Rider University newswire@Rider
September 27, 2006
Unity Day Features Best-Selling Author Irshad Manji
Image of Irshad Manji
Irshad Manji

In celebration of Rider University’s ninth annual Unity Day, award-winning journalist and best selling author Irshad Manji, will discuss her new book, “The Trouble with Islam: A Muslim’s Call for Reform in Her Faith,” (St. Martin’s Press) on Tuesday, October 10.

Manji will speak at 7 p.m. in the Bart Luedeke Center (BLC) Theater. A book signing will follow her presentation. Irshad’s best-selling book has been published internationally, including in Pakistan. Later this year, it will also be published in Turkey, Iraq and India. Manji writes columns that are distributed worldwide by The New York Times Syndicate. She is also producing a PBS documentary about what there is to love about Islam. Among the ideas it will showcase is “ijtihad,” Islam’s lost tradition of independent thinking.

Born in 1968, Manji is a refugee from Idi Amin’s Uganda. In 1972, her family fled to Vancouver where she grew up attending public schools as well as the Islamic madressa. In 1990, she earned an honors degree in intellectual history from the University of British Columbia, winning the Governor-General’s Medal for top graduate. In 1992, she entered the media as national affairs editorialist for the Ottawa Citizen, the youngest person to sit on the editorial board of a Canadian daily newspaper. She left to take up the post of speechwriter for the first female leader of a Canadian political party.

From there, Manji wrote her first book, “Risking Utopia: On the Edge of a New Democracy” (Douglas & McIntyre). Published in 1997, it chronicles how young people are redefining democracy in an age of fluid media networks, shifting social values and flexible personal identities.

As a social entrepreneur, Manji has launched Project Ijtihad, an initiative to develop the world’s first leadership network for reform-minded Muslims. In that capacity, she has been named a Young Global Leader by the World Economic Forum. Currently, she is based at Yale University as a Visiting Fellow with the International Security Studies program.

Activities for the campus community will kick off at 11:30 a.m. the next day with a multicultural lunch on the BLC Patio with music by The Steel Kings. That day programming will include a series of concurrent workshops addressing such issues as community service, the great immigration debate, freedom of religion, hate speech as well as a workshop on a student global village conference. The celebration of campus unity will culminate with an “America Voices” Cultural Performance, a one-person show about multiculturalism through the eyes of Generation X, 7:30 to 9 p.m. in the BLC Theater.

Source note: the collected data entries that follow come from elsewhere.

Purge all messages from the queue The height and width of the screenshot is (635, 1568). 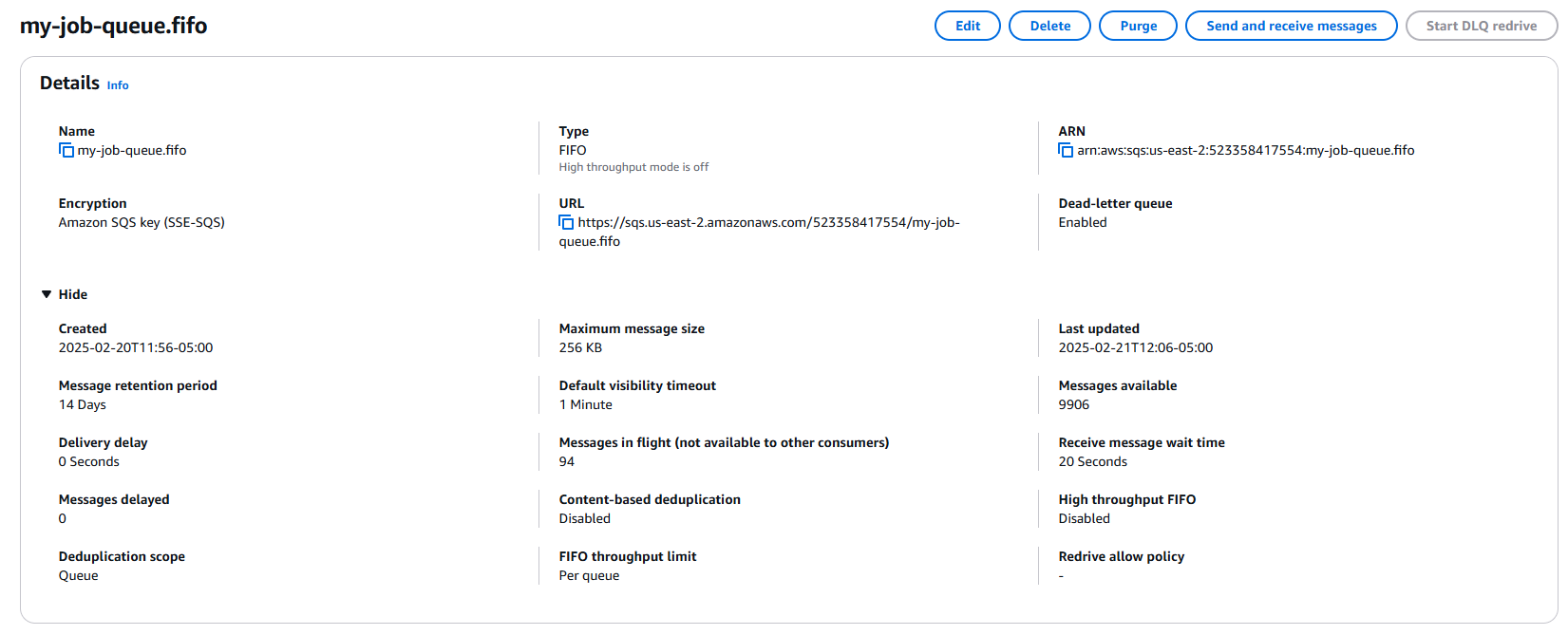1138,26
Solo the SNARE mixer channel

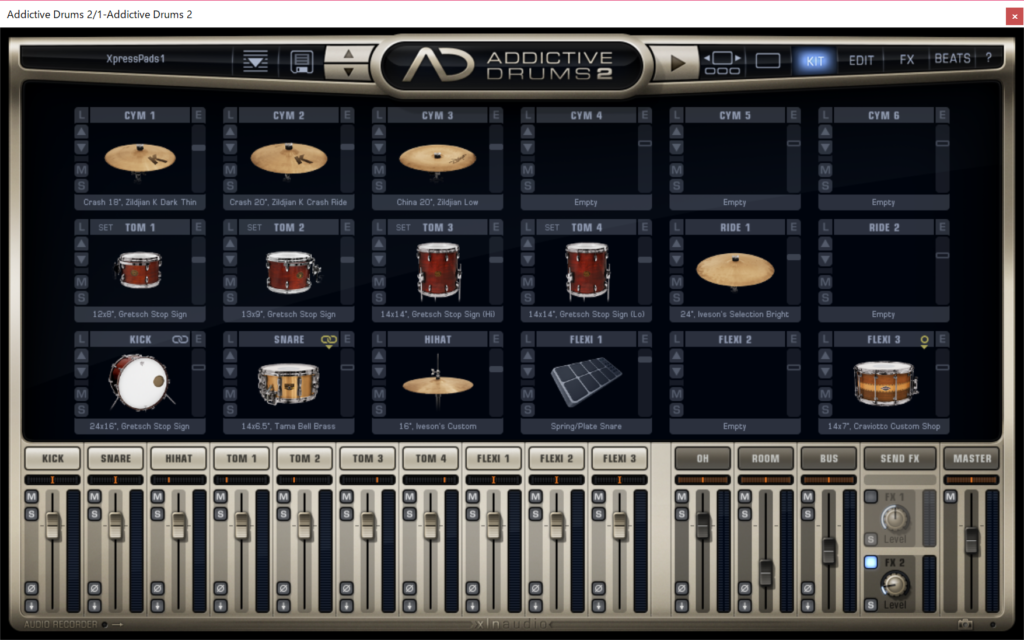[x=95, y=514]
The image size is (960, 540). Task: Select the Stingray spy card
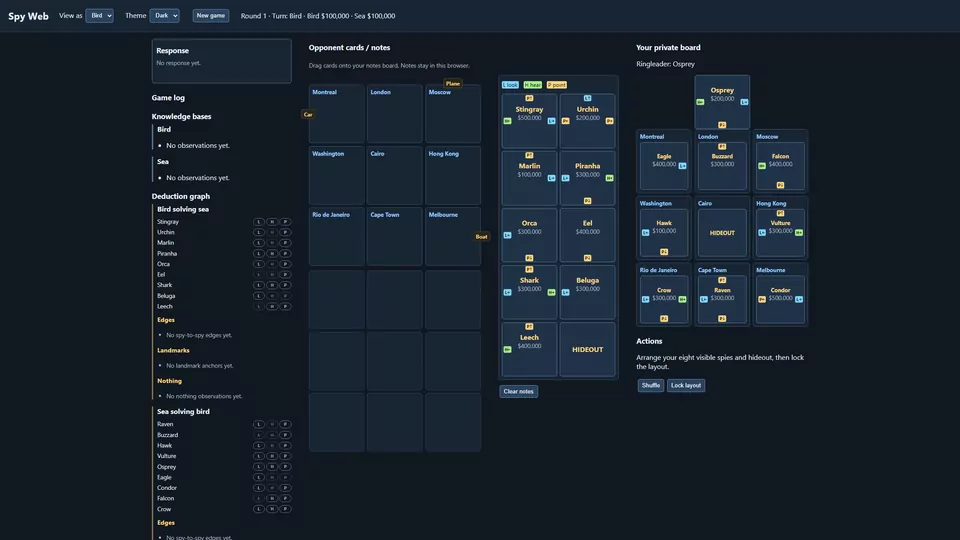(x=529, y=121)
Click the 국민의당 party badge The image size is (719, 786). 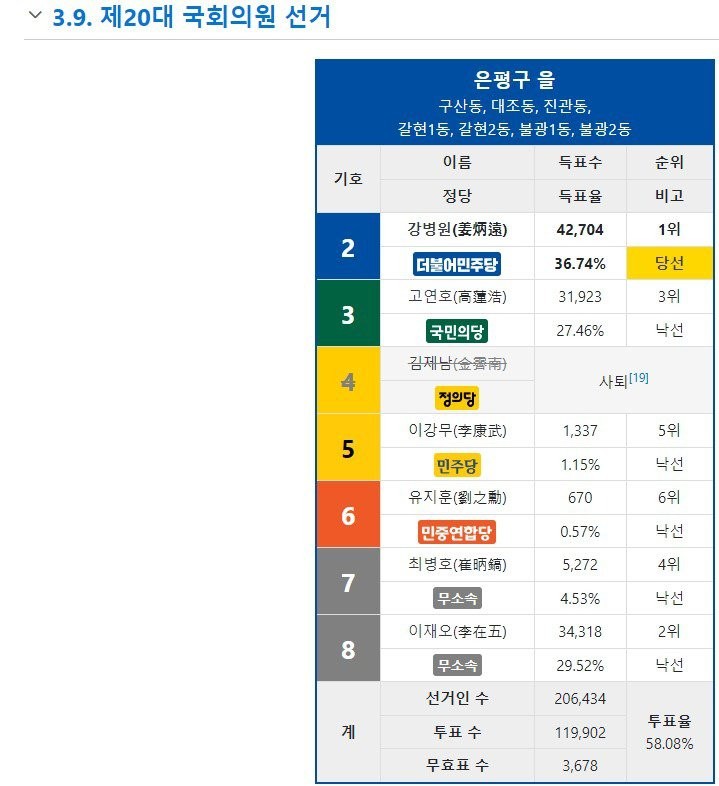[457, 331]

Programming is sponsored by the Unity Day Planning Committee, chaired by Dr. Marvin Goldstein, associate professor emeritus of psychology and director of The Julius and Dorothy Koppelman Holocaust/Genocide Resource Center, and student chair Shelley Richards, a senior political science major. Other sponsors include the Center for Multicultural Affairs and Community Service, the Student Government Association (SGA), Rider Campus Ministry and The Julius and Dorothy Koppelman Holocaust/Genocide Resource Center.